An open API service indexing awesome lists of open source software.

https://github.com/InseeFrLab/s3-operator

A simple operator to dynamically create S3 buckets and policies
https://github.com/InseeFrLab/s3-operator

Last synced: 5 months ago
JSON representation

A simple operator to dynamically create S3 buckets and policies

Awesome Lists containing this project

README

          

# s3-operator

This Operator SDK based tool aims at managing S3 related resources (buckets, policies, ...) using a Kubernetes-centric approach.
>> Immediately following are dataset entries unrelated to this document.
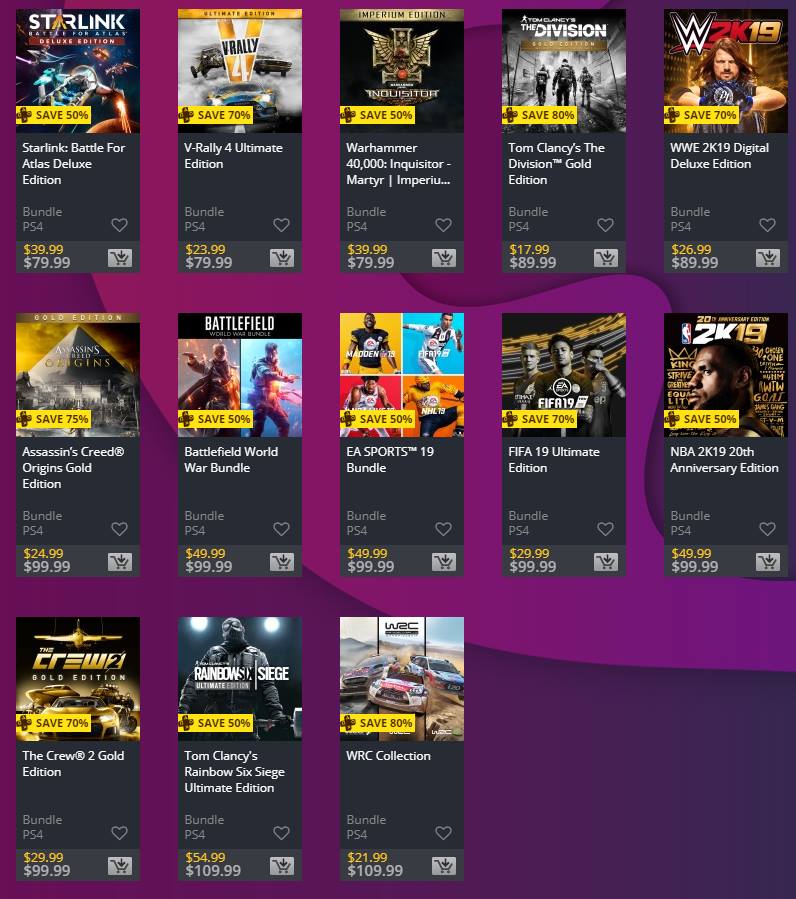Open Warhammer 40,000: Inquisitor - Martyr title link
The height and width of the screenshot is (899, 796).
pyautogui.click(x=399, y=164)
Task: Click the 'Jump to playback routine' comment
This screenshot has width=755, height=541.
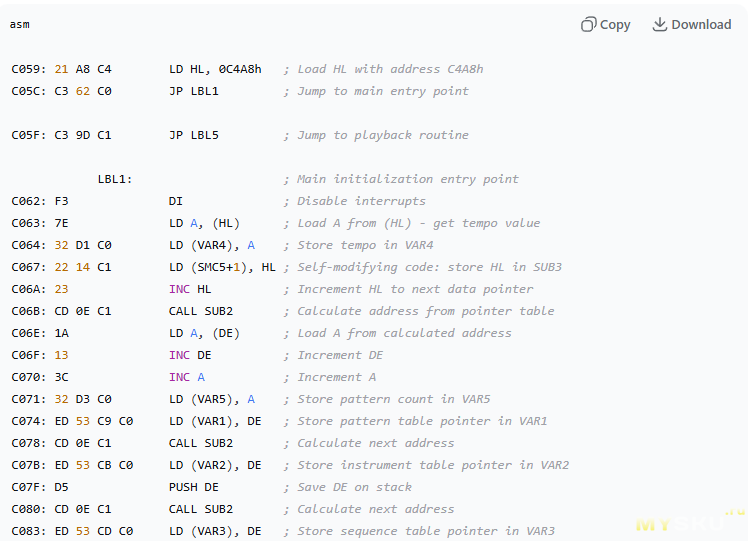Action: coord(383,135)
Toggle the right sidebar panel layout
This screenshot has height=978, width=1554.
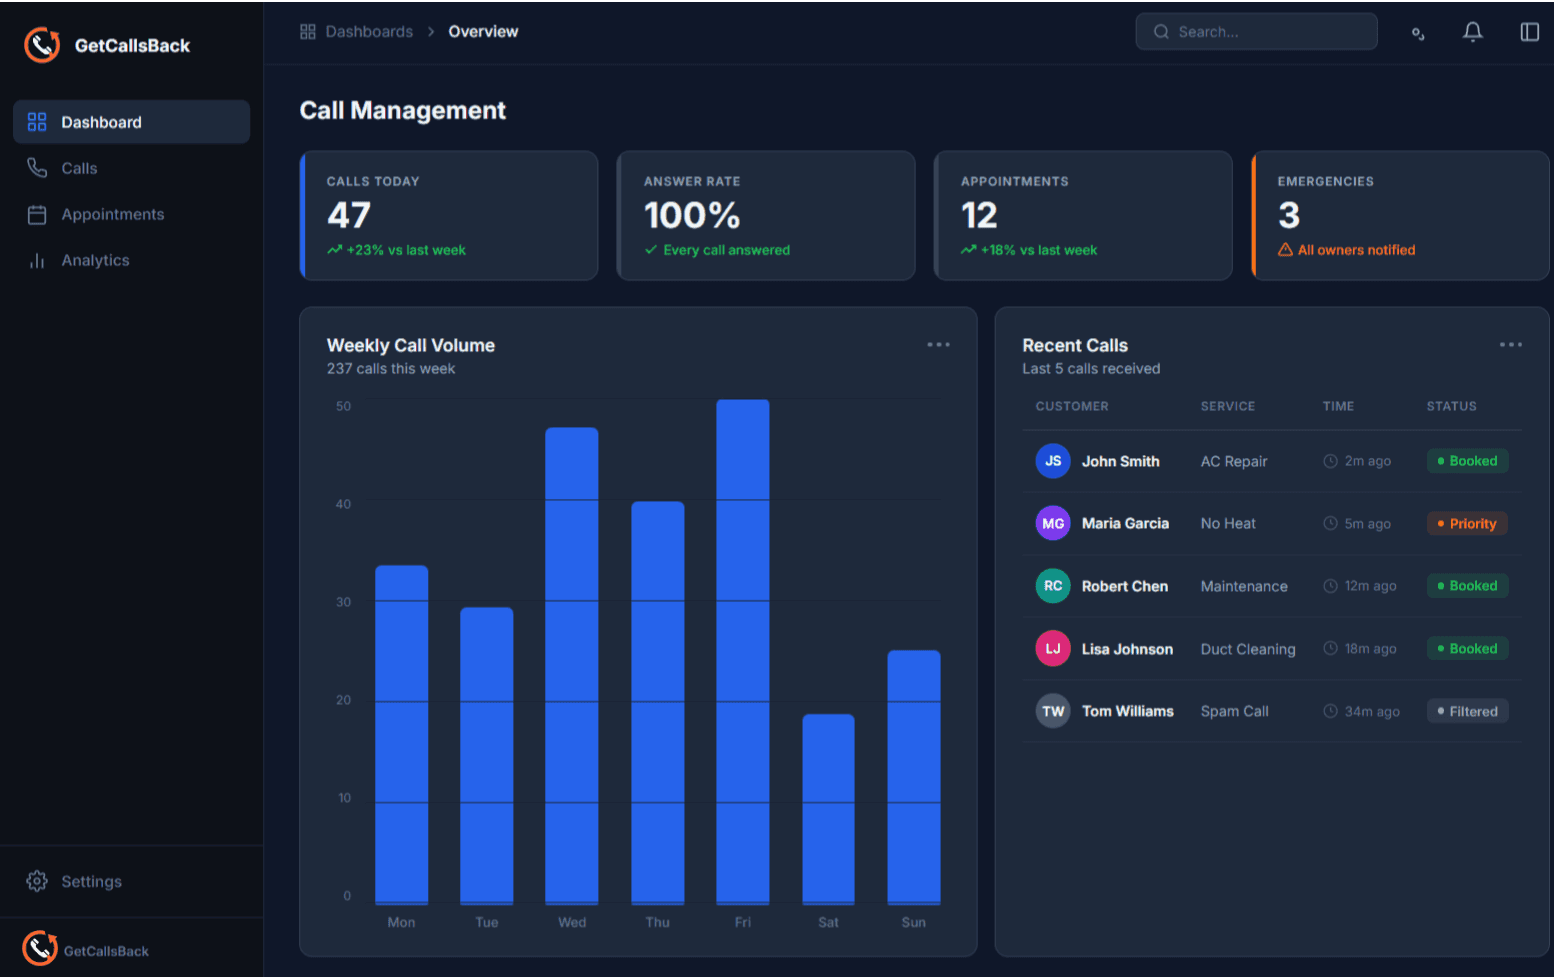tap(1530, 31)
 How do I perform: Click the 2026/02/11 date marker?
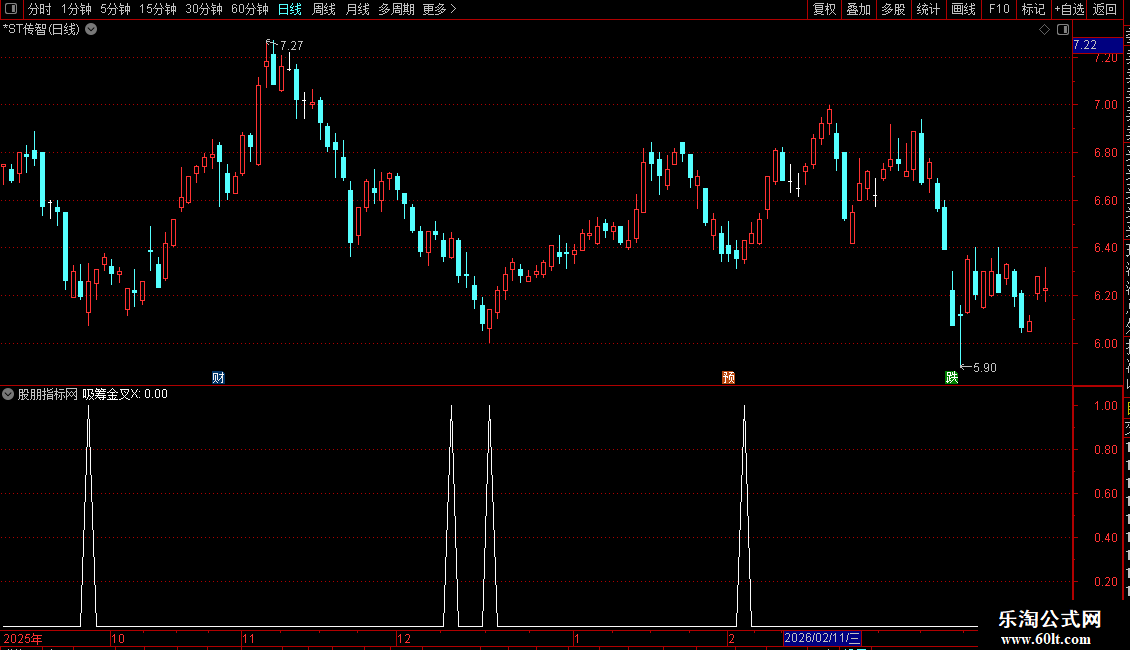point(822,638)
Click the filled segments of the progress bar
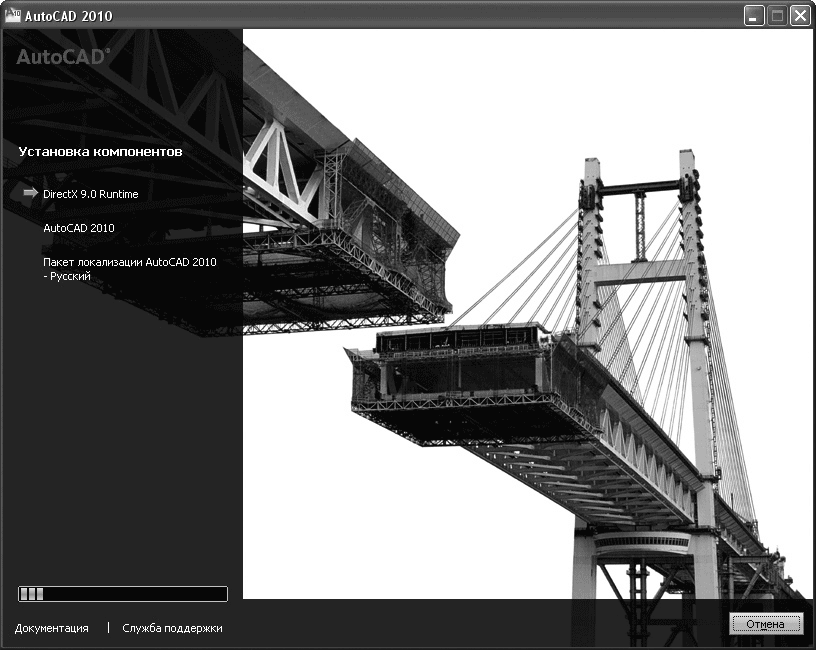Screen dimensions: 816x650 pos(32,594)
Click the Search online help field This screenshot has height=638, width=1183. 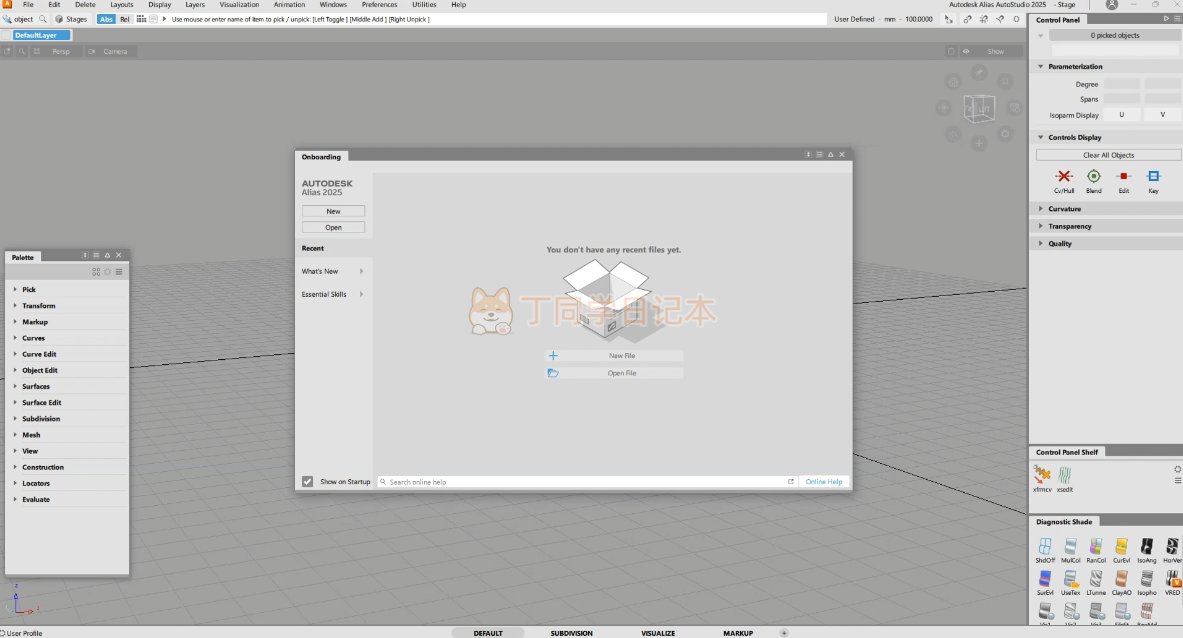(x=585, y=482)
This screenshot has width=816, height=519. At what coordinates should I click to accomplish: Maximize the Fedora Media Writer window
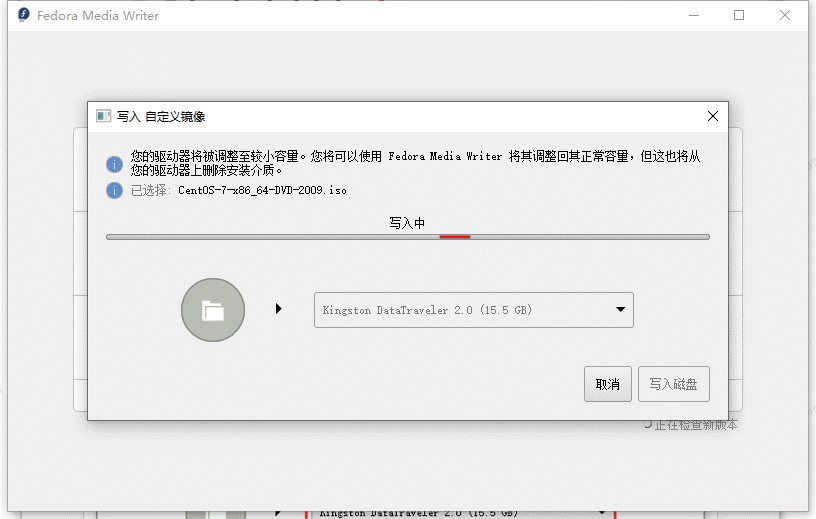[739, 15]
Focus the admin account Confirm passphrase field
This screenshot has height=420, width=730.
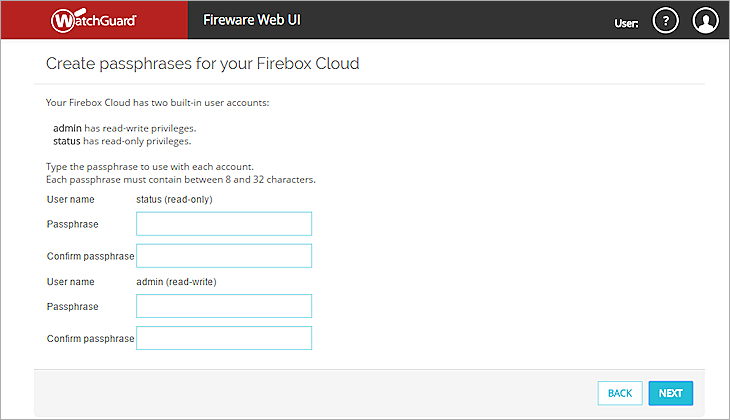pos(224,338)
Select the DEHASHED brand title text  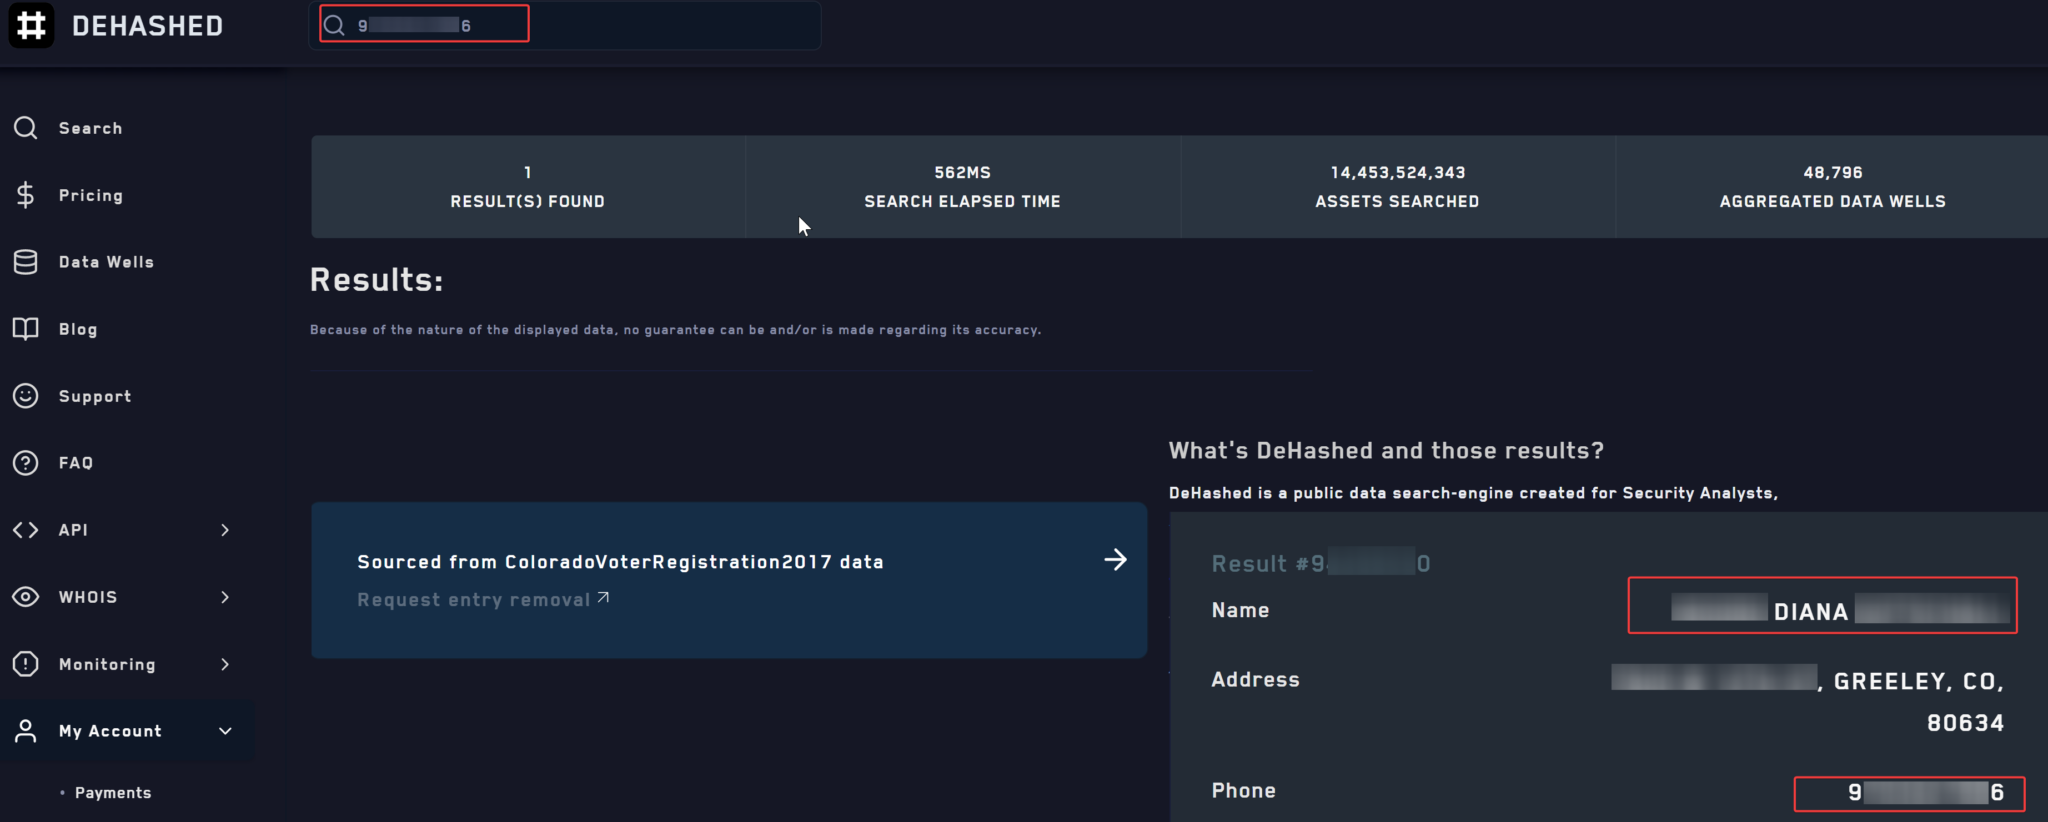point(148,26)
You can set `Bucket` or `Policy` custom resources, and let the operator create or update the corresponding bucket/policy on its configured S3 instance.

## At a glance

- Current S3 providers : [Minio](https://github.com/InseeFrLab/s3-operator/blob/main/internal/s3/factory/minioS3Client.go)
- Currently managed S3 resources : [buckets](https://github.com/InseeFrLab/s3-operator/blob/main/api/v1alpha1/bucket_types.go), [policies](https://github.com/InseeFrLab/s3-operator/blob/main/api/v1alpha1/policy_types.go)

## Compatibility

This operator has been successfully tested with :

- Kubernetes : 1.25, 1.26, 1.27 (v0.7.0), 1.28 (v0.7.0 and v0.8.0)
- MinIO : 2023-05-27T05:56:19Z (up to v0.3.0 included), 2023-11-20T22-40-07Z (from v0.4.0 onwards)

## Description

At its heart, the operator revolves around CRDs that match S3 resources :

- `buckets.s3.onyxia.sh`
- `policies.s3.onyxia.sh`
- `paths.s3.onyxia.sh`
- `s3Users.s3.onyxia.sh`
- `s3Instances.s3.onyxia.sh`

The custom resources based on these CRDs are a somewhat simplified projection of the real S3 resources. From the operator's point of view :

- A `Bucket` CR matches a S3 bucket, and only has a name, a quota (actually two, [see Bucket example in *Usage* section below](#bucket)), and optionally, a set of paths
- A `Policy` CR matches a "canned" policy (not a bucket policy, but a global one, that can be attached to a user), and has a name, and its actual content (IAM JSON)
- A `Path` CR matches a set of paths inside of a policy. This is akin to the `paths` property of the `Bucket` CRD, except `Path` is not responsible for Bucket creation.
- A `S3User` CR matches a user in the s3 server, and has a name, a set of policy and a set of group.
- A `S3Instance` CR matches a s3Instance.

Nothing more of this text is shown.